Vagina Beer Is Here Yes, Thats Beer Made From Actual Vaginas.

It’s a funny, old world isn’t it. First you pop out of a vagina, then you spend most of your teenage years wondering what to do with/how to get into a vagina and now you’re drinking beer made from one.

Fantastic, just the niche in the drinks market I was hoping would be filled. Yes, Bottled Instinct – the newest product from vagina-themed company The Order of Yoni – mixes vaginal bacteria with water, malt, hops, wooden chips and yeast to create a very special brand of beer.

And if you were about to offer up your own vaginal bacteria to the beer makers, stop right there, because Botthel Instinct is made solely with the juices of Czech model Alexandra Brendlova.

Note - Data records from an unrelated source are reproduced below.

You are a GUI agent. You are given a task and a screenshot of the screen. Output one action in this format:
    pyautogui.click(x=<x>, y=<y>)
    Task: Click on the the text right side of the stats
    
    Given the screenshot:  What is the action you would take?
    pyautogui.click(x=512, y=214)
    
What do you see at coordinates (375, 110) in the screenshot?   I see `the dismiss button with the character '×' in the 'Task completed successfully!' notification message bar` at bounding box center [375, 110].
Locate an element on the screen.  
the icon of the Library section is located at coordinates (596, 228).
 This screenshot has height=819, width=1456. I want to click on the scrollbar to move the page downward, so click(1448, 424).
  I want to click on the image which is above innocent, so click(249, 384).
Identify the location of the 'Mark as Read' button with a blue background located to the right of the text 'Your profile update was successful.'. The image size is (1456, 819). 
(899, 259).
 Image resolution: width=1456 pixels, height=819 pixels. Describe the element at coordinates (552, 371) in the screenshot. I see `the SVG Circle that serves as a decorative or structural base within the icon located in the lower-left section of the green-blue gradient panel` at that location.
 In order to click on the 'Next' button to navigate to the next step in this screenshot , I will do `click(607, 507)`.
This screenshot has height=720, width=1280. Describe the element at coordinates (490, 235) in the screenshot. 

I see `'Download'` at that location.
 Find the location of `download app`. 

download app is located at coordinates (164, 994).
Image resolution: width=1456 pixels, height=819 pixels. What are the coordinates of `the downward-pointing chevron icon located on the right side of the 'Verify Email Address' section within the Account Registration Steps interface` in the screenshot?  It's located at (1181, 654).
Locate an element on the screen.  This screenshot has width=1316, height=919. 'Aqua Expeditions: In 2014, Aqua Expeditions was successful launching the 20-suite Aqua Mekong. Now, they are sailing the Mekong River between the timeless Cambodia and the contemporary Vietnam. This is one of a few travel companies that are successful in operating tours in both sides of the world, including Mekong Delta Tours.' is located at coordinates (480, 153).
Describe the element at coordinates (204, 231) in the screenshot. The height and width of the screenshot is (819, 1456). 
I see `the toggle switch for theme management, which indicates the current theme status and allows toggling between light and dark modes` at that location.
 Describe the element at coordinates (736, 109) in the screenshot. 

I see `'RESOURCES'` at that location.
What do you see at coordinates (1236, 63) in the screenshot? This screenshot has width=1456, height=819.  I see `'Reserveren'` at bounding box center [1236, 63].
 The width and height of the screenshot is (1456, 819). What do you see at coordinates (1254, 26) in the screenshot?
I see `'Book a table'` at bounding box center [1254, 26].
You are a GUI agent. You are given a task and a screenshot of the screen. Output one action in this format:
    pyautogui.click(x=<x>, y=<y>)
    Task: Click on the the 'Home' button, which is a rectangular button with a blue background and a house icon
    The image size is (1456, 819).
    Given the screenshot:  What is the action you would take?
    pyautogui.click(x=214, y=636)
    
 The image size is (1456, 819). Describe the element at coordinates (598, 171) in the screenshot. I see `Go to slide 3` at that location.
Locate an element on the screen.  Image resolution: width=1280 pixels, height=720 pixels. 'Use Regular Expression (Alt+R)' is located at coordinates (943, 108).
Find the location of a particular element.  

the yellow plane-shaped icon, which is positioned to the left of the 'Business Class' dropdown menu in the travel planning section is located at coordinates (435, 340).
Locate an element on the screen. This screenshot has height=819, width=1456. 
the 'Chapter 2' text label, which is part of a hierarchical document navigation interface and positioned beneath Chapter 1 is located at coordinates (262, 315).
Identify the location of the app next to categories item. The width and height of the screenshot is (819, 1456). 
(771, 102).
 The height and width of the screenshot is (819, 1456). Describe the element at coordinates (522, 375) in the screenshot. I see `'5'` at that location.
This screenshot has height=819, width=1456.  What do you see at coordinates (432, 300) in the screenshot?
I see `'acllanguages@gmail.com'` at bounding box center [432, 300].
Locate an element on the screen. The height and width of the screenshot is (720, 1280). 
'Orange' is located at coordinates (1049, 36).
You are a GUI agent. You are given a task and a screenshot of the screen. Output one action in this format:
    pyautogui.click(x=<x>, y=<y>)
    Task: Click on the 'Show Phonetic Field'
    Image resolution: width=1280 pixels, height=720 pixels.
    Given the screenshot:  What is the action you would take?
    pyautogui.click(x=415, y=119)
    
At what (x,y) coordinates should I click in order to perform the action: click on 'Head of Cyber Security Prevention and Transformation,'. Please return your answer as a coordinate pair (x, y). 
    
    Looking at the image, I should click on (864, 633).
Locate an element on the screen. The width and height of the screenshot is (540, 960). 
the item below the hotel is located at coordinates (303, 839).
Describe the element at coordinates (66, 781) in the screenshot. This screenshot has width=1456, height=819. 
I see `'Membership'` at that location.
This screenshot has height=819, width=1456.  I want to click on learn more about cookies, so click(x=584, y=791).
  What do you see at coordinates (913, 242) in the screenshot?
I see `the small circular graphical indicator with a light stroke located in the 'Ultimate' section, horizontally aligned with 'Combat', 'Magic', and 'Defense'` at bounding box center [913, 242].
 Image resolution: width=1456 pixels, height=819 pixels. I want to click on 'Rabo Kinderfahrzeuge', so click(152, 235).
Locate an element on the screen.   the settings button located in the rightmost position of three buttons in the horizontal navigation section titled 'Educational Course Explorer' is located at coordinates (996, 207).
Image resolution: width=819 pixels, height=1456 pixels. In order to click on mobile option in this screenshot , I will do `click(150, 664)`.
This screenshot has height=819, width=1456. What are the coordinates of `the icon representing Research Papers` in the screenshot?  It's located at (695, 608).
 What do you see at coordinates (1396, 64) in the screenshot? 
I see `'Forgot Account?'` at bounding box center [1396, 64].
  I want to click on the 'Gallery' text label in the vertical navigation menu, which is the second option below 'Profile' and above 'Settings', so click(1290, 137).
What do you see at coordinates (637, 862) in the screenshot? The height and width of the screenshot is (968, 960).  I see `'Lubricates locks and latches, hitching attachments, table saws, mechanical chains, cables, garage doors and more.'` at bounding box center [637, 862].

After off-loading her vag bac (because there’s only so many times a girl can write the words vaginal bacteria in one day) onto a ‘gynecological stick’, it was taken to a lab where the lactic acid bacteria was isolated, cleaned and multiplied, ready for the brewery.

“Bet it’s tuna-flavoured”, you’re probably guffawing silently into your phone right now. Well apparently it’s not, and according to the manufacturers it has “no vaginal smell or taste”, just the “grace” and “lure” of the model herself. I’ve never gripped an icy-cold lager in my hand and thought, “I wish this was more graceful tasting”, but I guess there’s a time for everything.

What’s the point of the vag bac then? Well judging by the YouTube video it seems to be about encapsulating “your dream woman” by “waving a magic wand” and “closing her into one bottle of beer”. Like a kind of messed up alcoholic Aladdin, with Jasmine, not Robin Williams trapped in the lamp being forced to make vag bac beer until someone comes along to rub the lamp.

Too far? Check it out for yourself:

“Bottled Sexism” might have been a better name…

Anyway the bottle, which apparently “serves as an ark of her instincts” (I’m not sure either) also has the date and time of her vaginal swab, meaning you can never forget just where your beer came from. They’ve also guaranteed that any future potential vag bac models have had to sign a contract “with a high penalty for working in the adult industry, sex industry, as adult actresses, escorts and prostitutes,” because obviously being paid-for-sex makes your juices less tasty…

Sound tasty to you? You can fund their Indiegogo campaign here, but you might be waiting a while as they’ve currently only raised 11 euros in six days.

Anyone fancy a beer? No, I didn’t think so.